On HoloLens 2, the video and still image streams are undistorted in the system's image-processing pipeline before the frames are made available to the application. The preview stream contains the original distorted frames. Because only the CameraIntrinsics are made available, applications must assume that image frames represent a perfect pinhole camera.
On HoloLens (first-generation), the undistortion function in the image processor may still leave an error of up to 10 pixels when using the CameraIntrinsics in the frame metadata. In many use cases, this error won't matter. However, if, for example, you're aligning holograms to real-world posters or markers and you notice a < 10-px offset (roughly 11 mm for holograms positioned 2 meters away), this distortion error could be the cause.

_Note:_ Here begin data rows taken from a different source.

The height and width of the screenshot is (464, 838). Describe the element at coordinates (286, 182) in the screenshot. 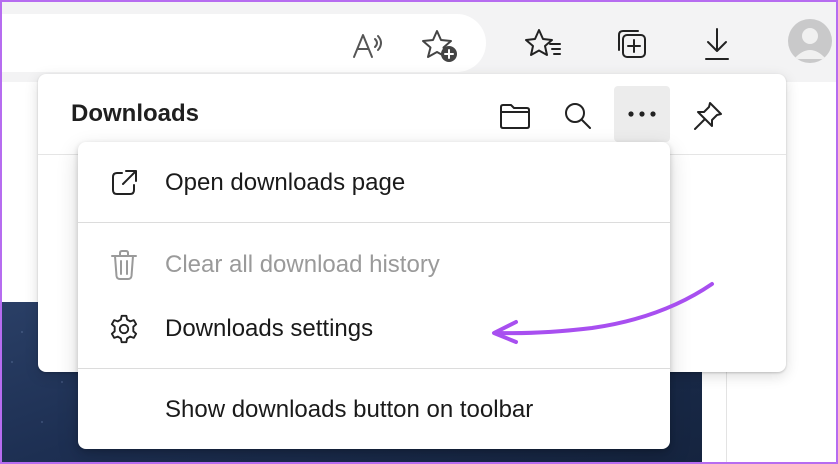

I see `menu-item-label: Open downloads page` at that location.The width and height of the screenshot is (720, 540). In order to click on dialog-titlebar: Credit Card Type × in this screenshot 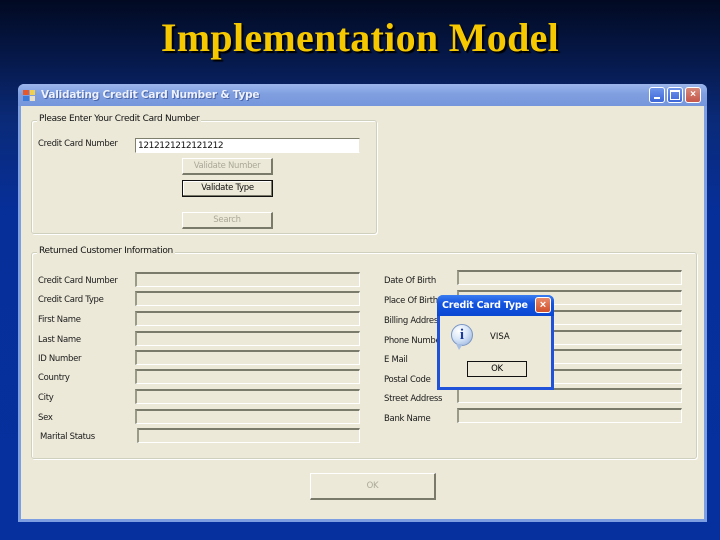, I will do `click(496, 306)`.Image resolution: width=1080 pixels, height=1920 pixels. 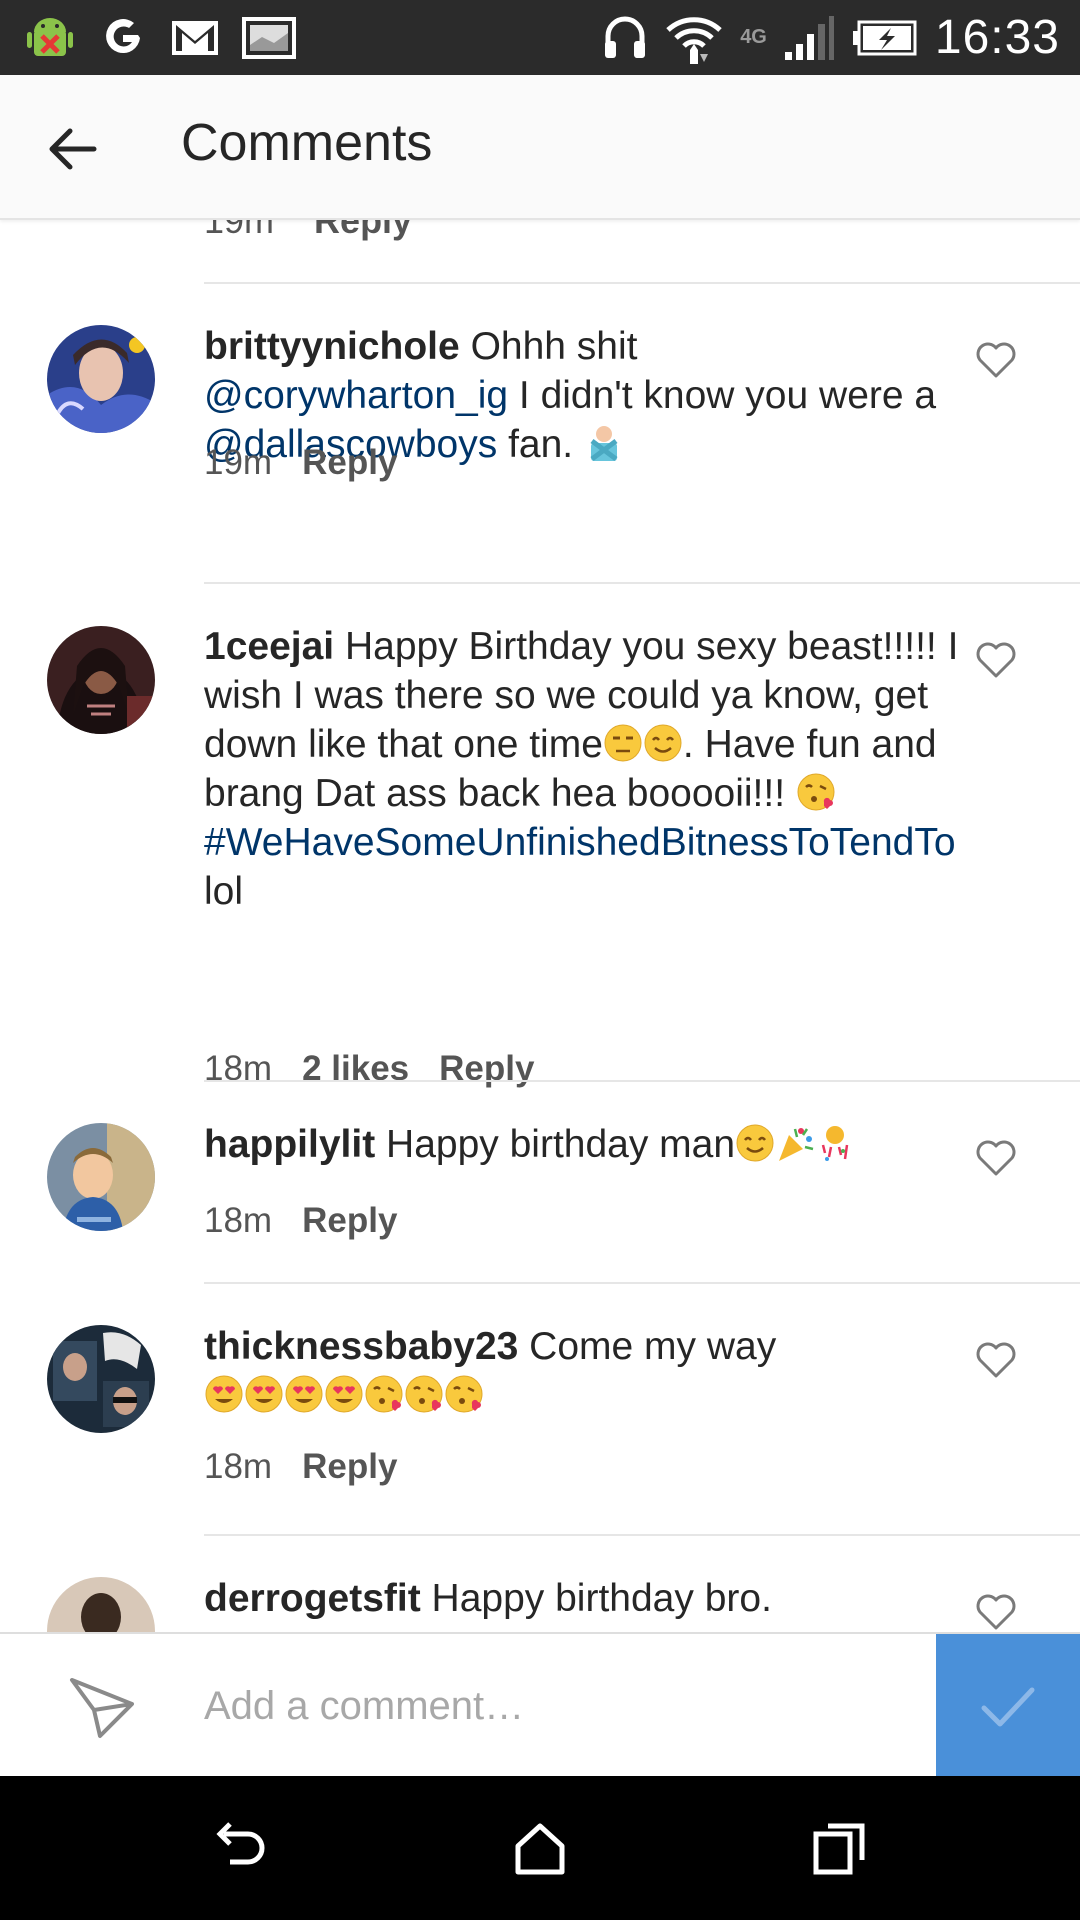 I want to click on checkmark-icon, so click(x=1008, y=1707).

Locatable Camera Usage Scenarios
Show a photo or video in the world where it was captured
The Device Camera frames come with a "Camera To World" transform that can be used to show exactly where the device was when it captured the image. For example, you could position a small holographic icon at this location (CameraToWorld.MultiplyPoint(Vector3.zero)) and even draw a little arrow in the direction that the camera was facing (CameraToWorld.MultiplyVector(Vector3.forward)).
Tag / Pattern / Poster / Object Tracking
Many mixed reality applications use a recognizable image or visual pattern to create a trackable point in space. An application can render objects relative to that point or create a known location. A typical use for HoloLens is finding a real-world object that's tagged with fiducials. This might occur, for example, on tablets that have been set up to communicate with HoloLens via Wi-Fi.
You'll need a few things to recognize a visual pattern and place an object in the application's world space:
- An image pattern recognition toolkit, such as QR code, AR tags, face finder, circle trackers, OCR, and so on.
- Collect image frames at runtime and pass them to the recognition layer.
- Unproject their image locations back into world positions or likely world rays.
- Position your virtual models over these world locations.
Some important image-processing links:
Keeping an interactive application frame-rate is critical, especially when dealing with long-running image recognition algorithms. For this reason, we commonly use the following pattern:
- Main Thread: manages the camera object.
- Main Thread: requests new frames (async).
- Main Thread: pass new frames to tracking thread.
- Tracking Thread: processes image to collect key points.
- Main Thread: moves virtual model to match found key points.
- Main Thread: repeat from step 2.
Some image marker systems only provide a single-pixel location, which equates to a ray of possible locations. (Others provide the full transform, in which case this section isn't needed.) To get to a single 3D location, we can calculate multiple rays and find the final result by their approximate intersection. To get this result, you'll need to:
- Create a loop that collects multiple camera images.
- Find the associated feature points and their world rays.
Given two or more tracked tag locations, you can position a modeled scene to fit the user's current scenario. If you can't assume gravity, then you'll need three tag locations. In many cases, we use a color scheme where white spheres represent real-time tracked tag locations, and blue spheres represent modeled tag locations. This allows the user to visually gauge the alignment quality. We assume the following setup in all our applications:
- Two or more modeled tag locations.
- One 'calibration space', which in the scene is the parent of the tags.
- Camera feature identifier.
- Behavior, which moves the calibration space to align the modeled tags with the real-time tags (we're careful to move the parent space, not the modeled markers themselves, because other connect is positions relative to them).
Track or identify tagged stationary or moving real-world objects/faces using LEDs or other recognizer libraries
- Industrial robots with LEDs (or QR codes for slower moving objects).
- Identify and recognize objects in the room.
- Identify and recognize people in the room--for example, placing holographic contact cards over faces.